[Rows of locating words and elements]

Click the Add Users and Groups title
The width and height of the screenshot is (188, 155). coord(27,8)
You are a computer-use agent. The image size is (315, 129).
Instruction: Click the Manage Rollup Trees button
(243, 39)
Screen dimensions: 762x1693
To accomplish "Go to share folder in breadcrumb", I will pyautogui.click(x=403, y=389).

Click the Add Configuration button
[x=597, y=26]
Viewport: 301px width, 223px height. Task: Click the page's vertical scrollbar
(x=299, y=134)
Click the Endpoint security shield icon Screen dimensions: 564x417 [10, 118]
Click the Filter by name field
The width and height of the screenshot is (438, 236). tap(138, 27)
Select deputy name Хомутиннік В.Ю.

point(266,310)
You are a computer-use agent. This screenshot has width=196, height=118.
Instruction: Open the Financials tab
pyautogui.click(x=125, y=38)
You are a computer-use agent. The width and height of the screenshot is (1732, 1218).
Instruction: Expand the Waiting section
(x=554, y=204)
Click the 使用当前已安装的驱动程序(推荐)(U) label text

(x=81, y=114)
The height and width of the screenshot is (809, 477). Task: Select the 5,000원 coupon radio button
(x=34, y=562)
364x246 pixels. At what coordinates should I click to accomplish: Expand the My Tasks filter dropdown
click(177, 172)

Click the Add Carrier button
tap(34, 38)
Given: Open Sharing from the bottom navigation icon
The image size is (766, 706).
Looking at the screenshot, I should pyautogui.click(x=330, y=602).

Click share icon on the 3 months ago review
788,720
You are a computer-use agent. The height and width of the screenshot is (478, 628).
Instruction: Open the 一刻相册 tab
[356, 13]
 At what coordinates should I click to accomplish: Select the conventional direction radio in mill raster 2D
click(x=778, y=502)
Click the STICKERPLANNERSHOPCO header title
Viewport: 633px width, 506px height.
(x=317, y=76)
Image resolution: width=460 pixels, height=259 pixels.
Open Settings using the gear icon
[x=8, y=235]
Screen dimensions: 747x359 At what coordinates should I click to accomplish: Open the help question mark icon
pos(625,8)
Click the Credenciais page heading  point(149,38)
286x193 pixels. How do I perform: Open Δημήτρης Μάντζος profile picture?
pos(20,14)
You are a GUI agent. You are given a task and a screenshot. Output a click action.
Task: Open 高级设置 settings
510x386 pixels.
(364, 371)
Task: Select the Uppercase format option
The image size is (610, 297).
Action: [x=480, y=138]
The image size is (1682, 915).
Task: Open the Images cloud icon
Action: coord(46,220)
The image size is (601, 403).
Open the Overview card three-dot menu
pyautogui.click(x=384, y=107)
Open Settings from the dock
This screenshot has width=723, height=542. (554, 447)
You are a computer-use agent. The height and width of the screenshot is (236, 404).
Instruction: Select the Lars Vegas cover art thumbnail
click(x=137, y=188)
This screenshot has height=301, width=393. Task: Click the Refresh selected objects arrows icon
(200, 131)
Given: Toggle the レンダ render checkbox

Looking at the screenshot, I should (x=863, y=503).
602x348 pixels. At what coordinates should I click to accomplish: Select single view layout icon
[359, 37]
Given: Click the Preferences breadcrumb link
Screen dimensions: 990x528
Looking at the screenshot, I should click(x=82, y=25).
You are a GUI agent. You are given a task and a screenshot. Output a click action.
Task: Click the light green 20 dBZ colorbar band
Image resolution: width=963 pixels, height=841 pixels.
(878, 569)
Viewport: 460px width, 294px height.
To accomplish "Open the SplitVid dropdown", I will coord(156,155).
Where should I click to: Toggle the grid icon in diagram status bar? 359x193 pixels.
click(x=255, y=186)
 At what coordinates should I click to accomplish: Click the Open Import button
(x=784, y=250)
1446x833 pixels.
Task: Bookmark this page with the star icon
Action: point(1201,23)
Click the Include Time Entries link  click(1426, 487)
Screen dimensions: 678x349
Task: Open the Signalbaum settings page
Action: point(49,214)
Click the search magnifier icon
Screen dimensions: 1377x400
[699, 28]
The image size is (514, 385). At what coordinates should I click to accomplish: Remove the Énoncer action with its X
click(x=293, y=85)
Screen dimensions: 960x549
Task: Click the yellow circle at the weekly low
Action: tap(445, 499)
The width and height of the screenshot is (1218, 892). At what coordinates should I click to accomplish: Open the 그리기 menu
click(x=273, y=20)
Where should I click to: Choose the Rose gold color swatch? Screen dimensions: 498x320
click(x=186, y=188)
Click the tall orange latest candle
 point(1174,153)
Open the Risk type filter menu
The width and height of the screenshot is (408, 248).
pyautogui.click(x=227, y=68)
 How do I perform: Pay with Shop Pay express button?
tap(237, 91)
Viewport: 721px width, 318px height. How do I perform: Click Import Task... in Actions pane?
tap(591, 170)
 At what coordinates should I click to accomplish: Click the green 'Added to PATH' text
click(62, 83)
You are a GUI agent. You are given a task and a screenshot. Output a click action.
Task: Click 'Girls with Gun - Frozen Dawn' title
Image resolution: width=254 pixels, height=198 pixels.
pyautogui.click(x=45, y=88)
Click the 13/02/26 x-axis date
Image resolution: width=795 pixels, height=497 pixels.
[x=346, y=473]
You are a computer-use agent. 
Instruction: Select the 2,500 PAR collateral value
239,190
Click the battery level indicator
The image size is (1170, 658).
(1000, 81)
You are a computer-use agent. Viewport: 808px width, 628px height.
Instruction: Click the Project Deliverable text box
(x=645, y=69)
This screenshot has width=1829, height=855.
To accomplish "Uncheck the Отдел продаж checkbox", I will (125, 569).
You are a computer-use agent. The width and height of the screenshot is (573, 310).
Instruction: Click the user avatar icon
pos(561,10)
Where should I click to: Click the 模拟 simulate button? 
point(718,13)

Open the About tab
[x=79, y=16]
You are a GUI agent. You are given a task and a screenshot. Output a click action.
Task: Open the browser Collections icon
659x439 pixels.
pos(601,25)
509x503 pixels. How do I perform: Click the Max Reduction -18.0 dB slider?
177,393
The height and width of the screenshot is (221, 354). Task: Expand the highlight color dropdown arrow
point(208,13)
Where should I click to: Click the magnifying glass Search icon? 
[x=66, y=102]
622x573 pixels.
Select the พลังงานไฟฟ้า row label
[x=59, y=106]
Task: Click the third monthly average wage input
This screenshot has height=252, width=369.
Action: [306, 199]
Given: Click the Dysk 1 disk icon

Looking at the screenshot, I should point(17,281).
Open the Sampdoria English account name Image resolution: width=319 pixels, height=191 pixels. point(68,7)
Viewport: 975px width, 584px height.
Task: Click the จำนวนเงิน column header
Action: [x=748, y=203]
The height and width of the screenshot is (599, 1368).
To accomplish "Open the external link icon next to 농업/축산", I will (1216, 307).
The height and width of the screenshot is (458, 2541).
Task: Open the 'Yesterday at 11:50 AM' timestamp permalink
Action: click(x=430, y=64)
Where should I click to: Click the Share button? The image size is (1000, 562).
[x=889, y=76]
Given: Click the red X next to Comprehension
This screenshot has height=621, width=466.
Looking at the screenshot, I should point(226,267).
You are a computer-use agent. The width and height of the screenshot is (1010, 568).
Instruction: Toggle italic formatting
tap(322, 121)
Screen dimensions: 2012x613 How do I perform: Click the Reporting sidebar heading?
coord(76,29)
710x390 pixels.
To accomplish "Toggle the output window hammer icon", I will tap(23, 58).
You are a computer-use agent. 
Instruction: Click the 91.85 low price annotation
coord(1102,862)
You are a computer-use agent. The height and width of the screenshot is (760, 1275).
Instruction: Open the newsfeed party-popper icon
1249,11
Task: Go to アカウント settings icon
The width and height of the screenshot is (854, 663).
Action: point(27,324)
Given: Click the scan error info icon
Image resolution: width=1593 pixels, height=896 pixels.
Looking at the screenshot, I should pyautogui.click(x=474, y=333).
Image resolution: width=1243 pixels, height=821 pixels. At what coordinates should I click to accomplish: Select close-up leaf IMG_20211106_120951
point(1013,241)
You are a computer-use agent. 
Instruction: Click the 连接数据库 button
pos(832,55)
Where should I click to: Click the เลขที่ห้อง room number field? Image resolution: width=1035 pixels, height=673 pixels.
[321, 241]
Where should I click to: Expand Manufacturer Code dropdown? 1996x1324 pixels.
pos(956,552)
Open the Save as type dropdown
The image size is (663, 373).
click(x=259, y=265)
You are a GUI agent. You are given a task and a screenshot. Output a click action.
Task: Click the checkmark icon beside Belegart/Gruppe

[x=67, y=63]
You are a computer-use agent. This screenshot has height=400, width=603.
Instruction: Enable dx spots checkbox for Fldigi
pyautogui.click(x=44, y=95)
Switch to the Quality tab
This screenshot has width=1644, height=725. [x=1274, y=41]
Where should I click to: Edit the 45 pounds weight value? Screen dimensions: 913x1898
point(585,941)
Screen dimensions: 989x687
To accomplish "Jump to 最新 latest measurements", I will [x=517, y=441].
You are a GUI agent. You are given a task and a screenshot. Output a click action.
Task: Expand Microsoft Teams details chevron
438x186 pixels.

Instructions to follow | Rewrite the rows starting at the line that contains "Where should I click to: Edit" and ending at the last row, replacing "Screen dimensions" with "Viewport size" and leaving everything else unchanged.

Task output |
Where should I click to: Edit the 45 pounds weight value? Viewport size: 913x1898
point(585,941)
Viewport size: 989x687
To accomplish "Jump to 最新 latest measurements", I will [x=517, y=441].
You are a GUI agent. You are given a task and a screenshot. Output a click action.
Task: Expand Microsoft Teams details chevron
438x186 pixels.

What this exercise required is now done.